TASK REQUIREMENTS
From the data that follows, report the number of lines including "Tools", and only that number.

INPUT

————

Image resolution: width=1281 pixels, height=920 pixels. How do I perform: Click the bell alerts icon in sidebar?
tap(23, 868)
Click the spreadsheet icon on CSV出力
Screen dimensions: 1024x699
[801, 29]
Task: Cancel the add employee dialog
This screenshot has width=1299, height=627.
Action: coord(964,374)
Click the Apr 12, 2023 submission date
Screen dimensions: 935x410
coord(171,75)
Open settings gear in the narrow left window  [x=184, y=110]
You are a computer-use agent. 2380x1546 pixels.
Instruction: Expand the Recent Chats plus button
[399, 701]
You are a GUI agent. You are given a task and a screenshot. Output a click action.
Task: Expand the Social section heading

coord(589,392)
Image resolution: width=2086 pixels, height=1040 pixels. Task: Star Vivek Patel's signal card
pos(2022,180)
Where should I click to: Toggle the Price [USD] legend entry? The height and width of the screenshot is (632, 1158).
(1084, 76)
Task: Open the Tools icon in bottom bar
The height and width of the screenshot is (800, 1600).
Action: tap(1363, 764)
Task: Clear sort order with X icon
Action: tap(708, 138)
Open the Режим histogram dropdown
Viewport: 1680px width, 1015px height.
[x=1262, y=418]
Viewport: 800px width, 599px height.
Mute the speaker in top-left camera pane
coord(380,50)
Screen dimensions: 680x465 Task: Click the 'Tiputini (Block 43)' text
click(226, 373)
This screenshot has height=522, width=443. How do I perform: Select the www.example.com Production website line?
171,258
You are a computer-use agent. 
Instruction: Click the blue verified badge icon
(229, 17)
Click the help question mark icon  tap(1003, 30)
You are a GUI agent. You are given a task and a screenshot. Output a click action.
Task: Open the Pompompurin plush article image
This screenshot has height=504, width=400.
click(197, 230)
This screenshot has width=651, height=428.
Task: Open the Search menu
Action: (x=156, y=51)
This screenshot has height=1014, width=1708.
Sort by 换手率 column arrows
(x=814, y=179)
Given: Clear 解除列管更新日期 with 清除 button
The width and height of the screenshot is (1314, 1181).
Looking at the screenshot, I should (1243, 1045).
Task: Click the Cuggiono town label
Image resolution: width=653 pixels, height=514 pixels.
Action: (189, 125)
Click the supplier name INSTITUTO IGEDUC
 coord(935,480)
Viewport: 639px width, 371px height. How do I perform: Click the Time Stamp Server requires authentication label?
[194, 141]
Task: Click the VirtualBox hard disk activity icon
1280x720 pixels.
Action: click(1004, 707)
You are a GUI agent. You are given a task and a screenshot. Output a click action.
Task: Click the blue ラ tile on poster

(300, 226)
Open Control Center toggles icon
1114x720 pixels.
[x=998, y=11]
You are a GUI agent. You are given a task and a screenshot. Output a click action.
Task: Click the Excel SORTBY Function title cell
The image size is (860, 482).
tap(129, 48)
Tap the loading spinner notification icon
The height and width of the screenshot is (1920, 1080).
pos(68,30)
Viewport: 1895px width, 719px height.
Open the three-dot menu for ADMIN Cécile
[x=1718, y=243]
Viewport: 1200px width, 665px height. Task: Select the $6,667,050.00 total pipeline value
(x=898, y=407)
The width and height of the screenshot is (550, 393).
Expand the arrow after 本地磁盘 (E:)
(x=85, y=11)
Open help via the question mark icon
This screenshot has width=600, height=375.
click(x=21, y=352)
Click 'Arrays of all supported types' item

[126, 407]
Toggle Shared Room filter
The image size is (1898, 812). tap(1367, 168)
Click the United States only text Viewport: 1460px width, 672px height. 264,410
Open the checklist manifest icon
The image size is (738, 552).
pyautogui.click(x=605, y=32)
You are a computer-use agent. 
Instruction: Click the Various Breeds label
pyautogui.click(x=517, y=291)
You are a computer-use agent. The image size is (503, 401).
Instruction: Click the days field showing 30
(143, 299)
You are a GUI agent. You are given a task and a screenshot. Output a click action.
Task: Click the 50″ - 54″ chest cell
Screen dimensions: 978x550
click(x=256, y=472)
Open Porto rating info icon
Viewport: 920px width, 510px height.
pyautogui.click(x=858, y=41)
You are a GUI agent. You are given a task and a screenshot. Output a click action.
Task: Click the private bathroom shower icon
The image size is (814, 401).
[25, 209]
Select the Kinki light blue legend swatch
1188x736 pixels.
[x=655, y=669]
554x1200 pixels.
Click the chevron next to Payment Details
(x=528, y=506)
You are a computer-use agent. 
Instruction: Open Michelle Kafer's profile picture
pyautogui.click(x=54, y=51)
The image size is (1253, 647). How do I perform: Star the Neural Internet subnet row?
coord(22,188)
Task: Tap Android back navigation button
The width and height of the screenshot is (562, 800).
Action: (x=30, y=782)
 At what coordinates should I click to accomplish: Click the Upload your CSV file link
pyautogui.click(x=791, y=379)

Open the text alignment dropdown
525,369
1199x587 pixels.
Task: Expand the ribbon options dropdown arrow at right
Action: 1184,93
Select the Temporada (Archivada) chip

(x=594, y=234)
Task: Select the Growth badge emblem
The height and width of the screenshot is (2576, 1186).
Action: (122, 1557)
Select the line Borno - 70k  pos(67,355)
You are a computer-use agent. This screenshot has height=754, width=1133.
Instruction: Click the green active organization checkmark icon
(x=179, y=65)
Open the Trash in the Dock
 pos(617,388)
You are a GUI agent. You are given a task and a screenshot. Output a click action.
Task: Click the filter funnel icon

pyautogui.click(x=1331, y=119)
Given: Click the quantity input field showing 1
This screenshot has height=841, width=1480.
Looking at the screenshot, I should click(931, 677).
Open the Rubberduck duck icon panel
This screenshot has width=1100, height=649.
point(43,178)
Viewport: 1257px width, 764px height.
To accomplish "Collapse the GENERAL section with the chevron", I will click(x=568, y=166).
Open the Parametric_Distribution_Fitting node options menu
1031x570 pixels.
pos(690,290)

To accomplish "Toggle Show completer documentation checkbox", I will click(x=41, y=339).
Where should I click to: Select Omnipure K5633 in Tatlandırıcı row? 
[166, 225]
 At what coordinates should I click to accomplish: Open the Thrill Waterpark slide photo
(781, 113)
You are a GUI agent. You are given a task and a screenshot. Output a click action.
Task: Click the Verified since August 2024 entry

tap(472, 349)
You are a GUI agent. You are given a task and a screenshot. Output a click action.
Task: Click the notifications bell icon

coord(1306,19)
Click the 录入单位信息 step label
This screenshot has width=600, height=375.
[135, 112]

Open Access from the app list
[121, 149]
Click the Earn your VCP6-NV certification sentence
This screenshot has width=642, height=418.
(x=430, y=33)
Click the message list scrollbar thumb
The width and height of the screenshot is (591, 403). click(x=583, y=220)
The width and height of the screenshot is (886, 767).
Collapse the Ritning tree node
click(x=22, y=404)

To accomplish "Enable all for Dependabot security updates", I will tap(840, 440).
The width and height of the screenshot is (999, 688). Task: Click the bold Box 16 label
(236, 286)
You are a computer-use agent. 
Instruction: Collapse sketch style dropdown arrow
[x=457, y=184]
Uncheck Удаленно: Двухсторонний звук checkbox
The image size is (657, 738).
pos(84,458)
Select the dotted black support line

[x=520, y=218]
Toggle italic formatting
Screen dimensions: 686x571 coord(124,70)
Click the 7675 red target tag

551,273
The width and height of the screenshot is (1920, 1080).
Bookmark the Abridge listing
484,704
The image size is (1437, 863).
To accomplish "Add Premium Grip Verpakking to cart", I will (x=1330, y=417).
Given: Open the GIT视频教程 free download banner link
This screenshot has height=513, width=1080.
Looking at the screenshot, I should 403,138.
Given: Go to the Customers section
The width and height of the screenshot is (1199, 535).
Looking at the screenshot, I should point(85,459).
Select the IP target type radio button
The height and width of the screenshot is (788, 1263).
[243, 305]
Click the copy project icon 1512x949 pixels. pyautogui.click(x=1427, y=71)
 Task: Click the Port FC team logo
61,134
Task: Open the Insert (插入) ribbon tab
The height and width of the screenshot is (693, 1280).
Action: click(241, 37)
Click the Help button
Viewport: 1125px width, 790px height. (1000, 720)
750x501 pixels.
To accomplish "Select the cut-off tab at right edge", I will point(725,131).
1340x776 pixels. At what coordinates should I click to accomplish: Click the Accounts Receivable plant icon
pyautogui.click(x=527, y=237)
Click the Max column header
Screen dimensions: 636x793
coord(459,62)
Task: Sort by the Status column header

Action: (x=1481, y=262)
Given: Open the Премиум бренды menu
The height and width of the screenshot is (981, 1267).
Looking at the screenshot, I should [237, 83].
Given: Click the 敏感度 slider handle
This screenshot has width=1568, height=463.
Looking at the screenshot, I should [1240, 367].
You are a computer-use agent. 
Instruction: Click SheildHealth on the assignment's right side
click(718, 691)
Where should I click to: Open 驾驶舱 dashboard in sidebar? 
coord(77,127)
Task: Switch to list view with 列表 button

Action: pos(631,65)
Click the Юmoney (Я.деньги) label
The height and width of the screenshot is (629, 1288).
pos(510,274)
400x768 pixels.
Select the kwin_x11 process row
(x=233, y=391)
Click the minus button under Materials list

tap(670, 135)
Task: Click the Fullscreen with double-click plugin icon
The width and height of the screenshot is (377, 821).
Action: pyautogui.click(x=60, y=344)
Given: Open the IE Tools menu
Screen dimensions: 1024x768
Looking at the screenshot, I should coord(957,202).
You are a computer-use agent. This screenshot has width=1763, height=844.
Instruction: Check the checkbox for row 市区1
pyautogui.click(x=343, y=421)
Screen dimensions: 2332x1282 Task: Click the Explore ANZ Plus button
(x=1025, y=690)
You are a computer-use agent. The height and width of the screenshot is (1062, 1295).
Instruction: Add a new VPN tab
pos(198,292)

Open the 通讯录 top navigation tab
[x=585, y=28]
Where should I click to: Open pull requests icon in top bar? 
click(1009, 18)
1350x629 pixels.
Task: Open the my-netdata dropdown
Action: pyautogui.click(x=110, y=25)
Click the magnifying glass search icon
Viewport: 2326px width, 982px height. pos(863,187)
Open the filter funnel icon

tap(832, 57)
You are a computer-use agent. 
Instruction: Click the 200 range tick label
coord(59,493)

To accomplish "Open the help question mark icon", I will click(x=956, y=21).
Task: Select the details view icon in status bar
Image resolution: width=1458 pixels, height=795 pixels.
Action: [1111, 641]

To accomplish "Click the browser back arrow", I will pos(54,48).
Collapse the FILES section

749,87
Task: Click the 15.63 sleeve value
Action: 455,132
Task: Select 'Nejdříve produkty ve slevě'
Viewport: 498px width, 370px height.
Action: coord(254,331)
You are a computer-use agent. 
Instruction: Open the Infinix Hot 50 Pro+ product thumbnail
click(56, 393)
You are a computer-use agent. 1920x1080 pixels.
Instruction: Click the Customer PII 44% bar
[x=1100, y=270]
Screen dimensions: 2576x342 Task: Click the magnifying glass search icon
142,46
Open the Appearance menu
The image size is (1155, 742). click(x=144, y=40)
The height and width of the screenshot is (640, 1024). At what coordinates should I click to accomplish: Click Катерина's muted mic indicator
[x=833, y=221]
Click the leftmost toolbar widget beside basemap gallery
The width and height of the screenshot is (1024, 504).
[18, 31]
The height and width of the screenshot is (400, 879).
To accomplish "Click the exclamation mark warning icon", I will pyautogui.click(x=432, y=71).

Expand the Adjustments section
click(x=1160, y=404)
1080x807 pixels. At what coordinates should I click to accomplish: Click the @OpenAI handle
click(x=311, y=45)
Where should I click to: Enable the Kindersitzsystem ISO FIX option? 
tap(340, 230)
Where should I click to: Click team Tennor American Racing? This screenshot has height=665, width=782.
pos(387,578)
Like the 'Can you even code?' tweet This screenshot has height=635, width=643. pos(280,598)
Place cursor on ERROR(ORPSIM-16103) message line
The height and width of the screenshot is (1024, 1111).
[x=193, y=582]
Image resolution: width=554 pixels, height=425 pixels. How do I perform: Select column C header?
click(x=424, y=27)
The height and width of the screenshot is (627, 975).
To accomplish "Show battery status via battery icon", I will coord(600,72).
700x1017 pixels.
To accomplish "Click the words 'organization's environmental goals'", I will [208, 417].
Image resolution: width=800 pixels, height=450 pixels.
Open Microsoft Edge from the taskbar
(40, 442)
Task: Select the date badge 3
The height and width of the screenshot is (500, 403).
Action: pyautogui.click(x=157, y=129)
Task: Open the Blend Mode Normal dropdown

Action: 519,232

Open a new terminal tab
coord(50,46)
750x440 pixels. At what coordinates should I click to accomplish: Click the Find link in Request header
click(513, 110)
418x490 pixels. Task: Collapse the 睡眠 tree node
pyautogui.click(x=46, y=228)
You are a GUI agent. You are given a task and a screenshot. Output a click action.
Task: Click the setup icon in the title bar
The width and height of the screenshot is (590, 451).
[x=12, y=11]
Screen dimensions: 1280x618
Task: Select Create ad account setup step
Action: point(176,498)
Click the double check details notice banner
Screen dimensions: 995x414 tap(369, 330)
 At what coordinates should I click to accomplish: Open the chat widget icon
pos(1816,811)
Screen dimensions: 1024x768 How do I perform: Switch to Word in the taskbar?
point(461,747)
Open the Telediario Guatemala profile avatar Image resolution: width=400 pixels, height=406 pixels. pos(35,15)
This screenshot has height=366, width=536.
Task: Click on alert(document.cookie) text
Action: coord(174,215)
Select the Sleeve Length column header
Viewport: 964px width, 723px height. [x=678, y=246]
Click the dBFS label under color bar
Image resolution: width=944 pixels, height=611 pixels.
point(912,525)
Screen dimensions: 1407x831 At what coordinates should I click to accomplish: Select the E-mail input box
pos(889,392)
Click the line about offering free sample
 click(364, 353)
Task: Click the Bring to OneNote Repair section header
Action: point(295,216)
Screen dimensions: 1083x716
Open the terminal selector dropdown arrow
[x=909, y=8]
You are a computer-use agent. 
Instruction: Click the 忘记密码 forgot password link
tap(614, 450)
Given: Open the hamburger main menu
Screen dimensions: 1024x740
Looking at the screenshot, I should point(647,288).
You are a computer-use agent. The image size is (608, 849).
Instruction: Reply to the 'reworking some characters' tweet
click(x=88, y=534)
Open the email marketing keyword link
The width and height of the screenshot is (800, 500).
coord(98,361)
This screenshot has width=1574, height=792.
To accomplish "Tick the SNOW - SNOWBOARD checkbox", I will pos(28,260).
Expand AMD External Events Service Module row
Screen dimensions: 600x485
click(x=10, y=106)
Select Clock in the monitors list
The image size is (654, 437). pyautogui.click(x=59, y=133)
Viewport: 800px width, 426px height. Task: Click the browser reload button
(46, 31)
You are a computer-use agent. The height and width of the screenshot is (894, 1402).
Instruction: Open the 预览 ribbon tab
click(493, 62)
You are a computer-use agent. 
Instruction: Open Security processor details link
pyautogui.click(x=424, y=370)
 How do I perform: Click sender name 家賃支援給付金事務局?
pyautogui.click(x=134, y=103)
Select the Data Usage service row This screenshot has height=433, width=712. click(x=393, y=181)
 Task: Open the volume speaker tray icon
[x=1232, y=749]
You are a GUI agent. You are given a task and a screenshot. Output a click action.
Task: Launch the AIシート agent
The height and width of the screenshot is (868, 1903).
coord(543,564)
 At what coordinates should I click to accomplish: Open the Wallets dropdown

————

ANSWER BOX
2